Manual de Direitos



PENSÃO MENSAL

Em caso de falecimento do servidor público, ativo ou inativo, o dependente fará jus à pensão mensal nos termos da L.C. nº 180/78.

A pensão mensal dos beneficiários do servidor falecido deve ser paga pelo IPESP e conforme o artigo 40, parágrafo 5 da Constituição Federal. O valor do benefício deve corresponder à totalidade dos vencimentos ou proventos do funcionário falecido. Todavia, o IPESP não está cumprindo a regra Constitucional até o momento, uma vez que insiste em pagar 75% de pensão do valor da remuneração “de que faz jus”.

De acordo com o artigo 147 da L.C. nº 180/78, alterada pela L.C. nº 698/92, DOE de 04/12/92, são beneficiários obrigatórios do servidor falecido os cônjuges, os filhos incapazes menores de 21 (vinte e um) anos e os inválidos de qualquer condição.
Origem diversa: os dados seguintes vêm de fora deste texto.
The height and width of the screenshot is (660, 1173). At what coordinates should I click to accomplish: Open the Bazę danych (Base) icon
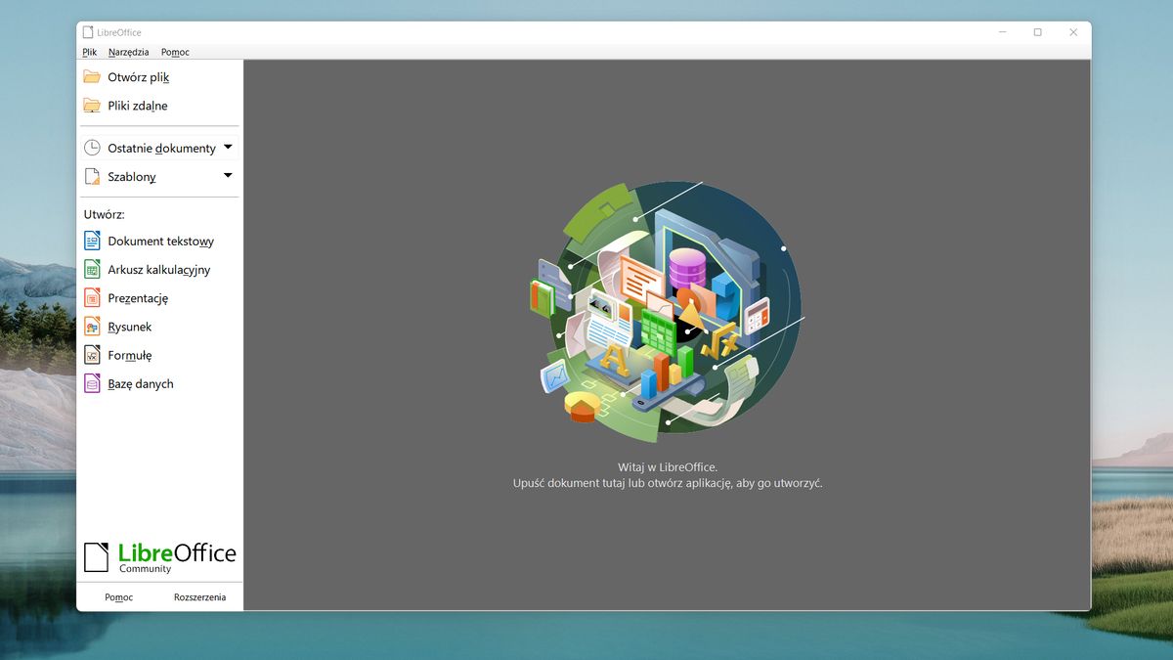click(x=93, y=383)
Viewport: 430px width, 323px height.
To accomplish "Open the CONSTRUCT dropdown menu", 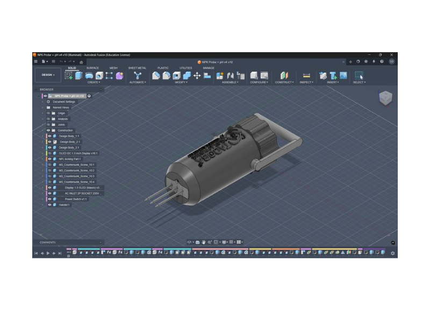I will pos(284,82).
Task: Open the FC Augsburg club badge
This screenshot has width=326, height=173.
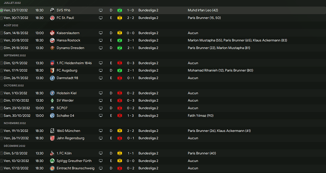Action: click(52, 70)
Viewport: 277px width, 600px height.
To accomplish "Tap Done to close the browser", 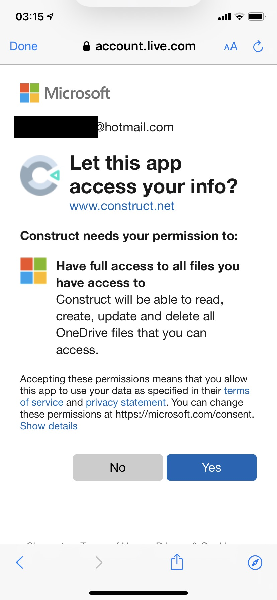I will coord(24,46).
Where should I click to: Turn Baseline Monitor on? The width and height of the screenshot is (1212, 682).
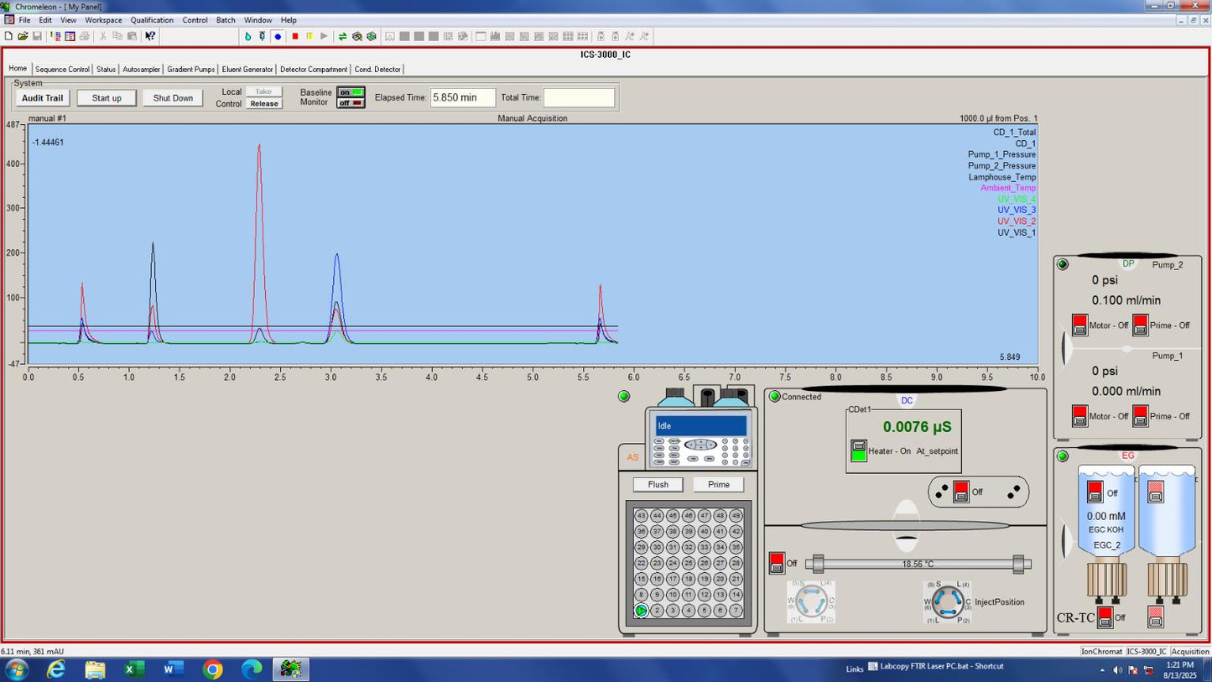[351, 92]
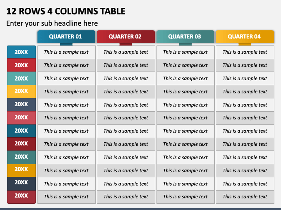The width and height of the screenshot is (281, 210).
Task: Click the dark navy 20XX label in eleventh row
Action: [21, 184]
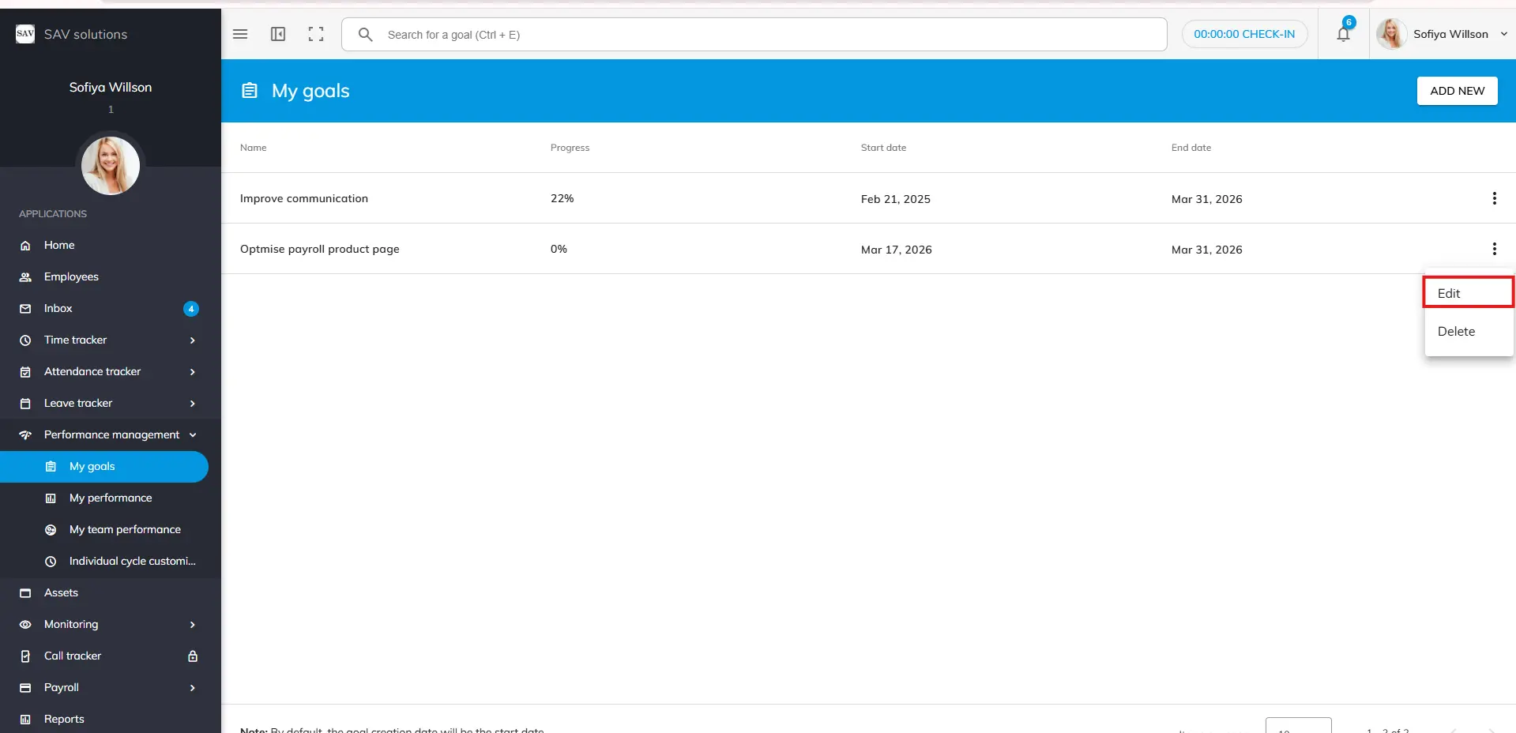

Com a publicação da Lei Complementar nº 698/92, as filhas solteiras estão excluídas do rol de beneficiárias da pensão mensal, ressalvada a situação daquelas que já faziam jus ao benefício, na data da sua promulgação.

Na falta de outros beneficiários obrigatórios, o pai do contribuinte do IPESP que seja solteiro, viúvo ou separado, faz jus à pensão, desde que vivam sob sua dependência econômica, ainda que não exclusiva.
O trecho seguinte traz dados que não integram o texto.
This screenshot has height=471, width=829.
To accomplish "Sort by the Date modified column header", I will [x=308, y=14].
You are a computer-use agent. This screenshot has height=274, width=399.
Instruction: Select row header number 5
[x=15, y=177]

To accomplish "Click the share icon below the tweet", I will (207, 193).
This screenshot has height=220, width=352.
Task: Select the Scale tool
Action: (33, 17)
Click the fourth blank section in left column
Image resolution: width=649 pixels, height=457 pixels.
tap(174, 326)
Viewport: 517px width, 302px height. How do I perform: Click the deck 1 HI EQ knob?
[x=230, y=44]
São igualmente beneficiários obrigatórios os filhos legitimados, naturais ou adotivos.

O filho beneficiário deixará de receber a pensão quando completar a idade de 21 anos ou 24 anos, se estiver cursando nível superior.
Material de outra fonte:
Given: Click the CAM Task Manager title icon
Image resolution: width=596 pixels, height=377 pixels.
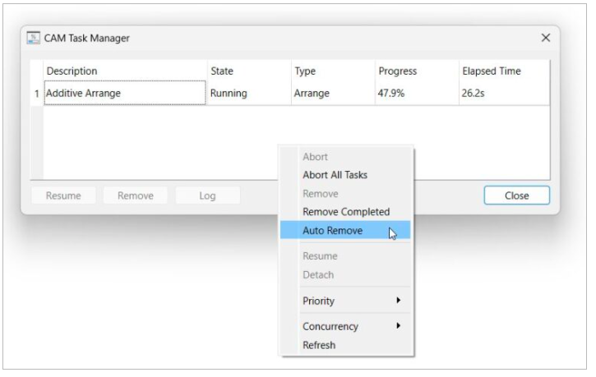Looking at the screenshot, I should (x=33, y=38).
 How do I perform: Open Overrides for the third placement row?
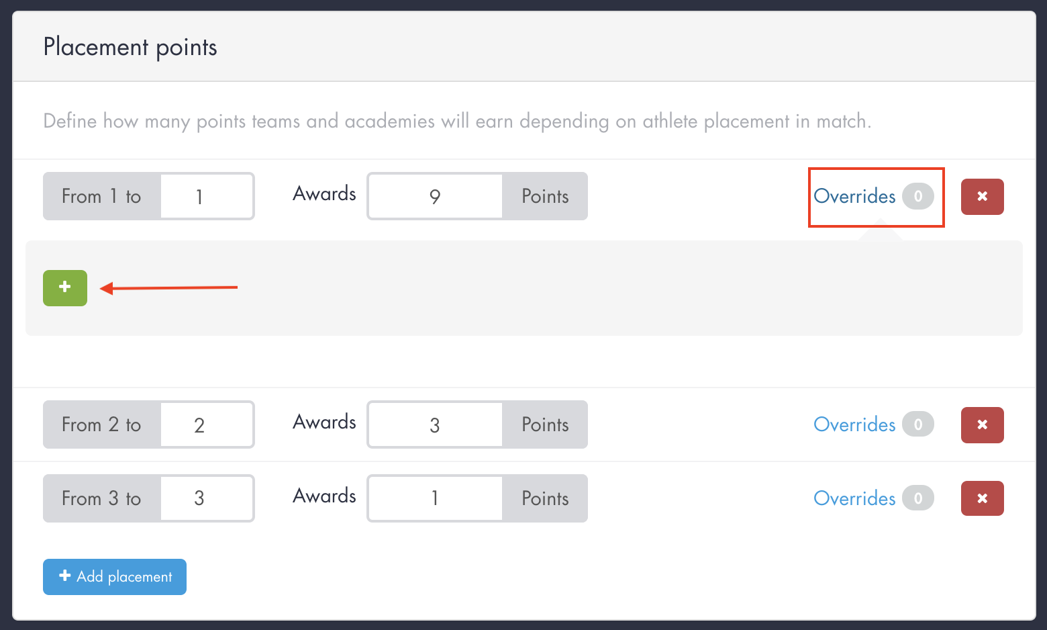[855, 498]
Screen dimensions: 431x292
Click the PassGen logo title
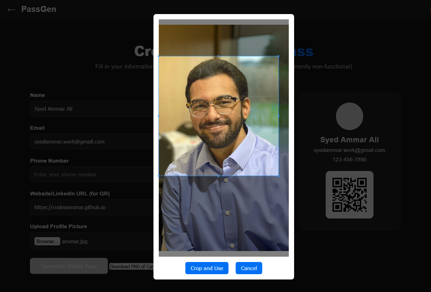[x=39, y=9]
Poderá ainda o contribuinte solteiro, viúvo ou separado instituir beneficiária à companheira, desde que viva sob sua dependência econômica e faça prova de vida em comum há pelo menos 5 anos, ou pessoa que viva sob sua dependência econômica se for maior de 60 anos ou menor de 21 anos.

Declaração de Vontade - o servidor que não possuir beneficiários legais, poderá designar beneficiário à pensão mensal que seja menor de 21 anos, deficientes ou incapaz, ou maior de 60 (sessenta) anos, desde que viva sob sua dependência financeira, ainda que parcial.

Não terá validade a declaração de vontade feita por procuração mesmo que pública.

A declaração de vontade poderá ser alterada ou revogada a qualquer tempo, e deverá obedecer as normas estabelecidas na L.C. nº 180/78, e na Portaria Ipesp nº 267, de 31 de agosto de 1998.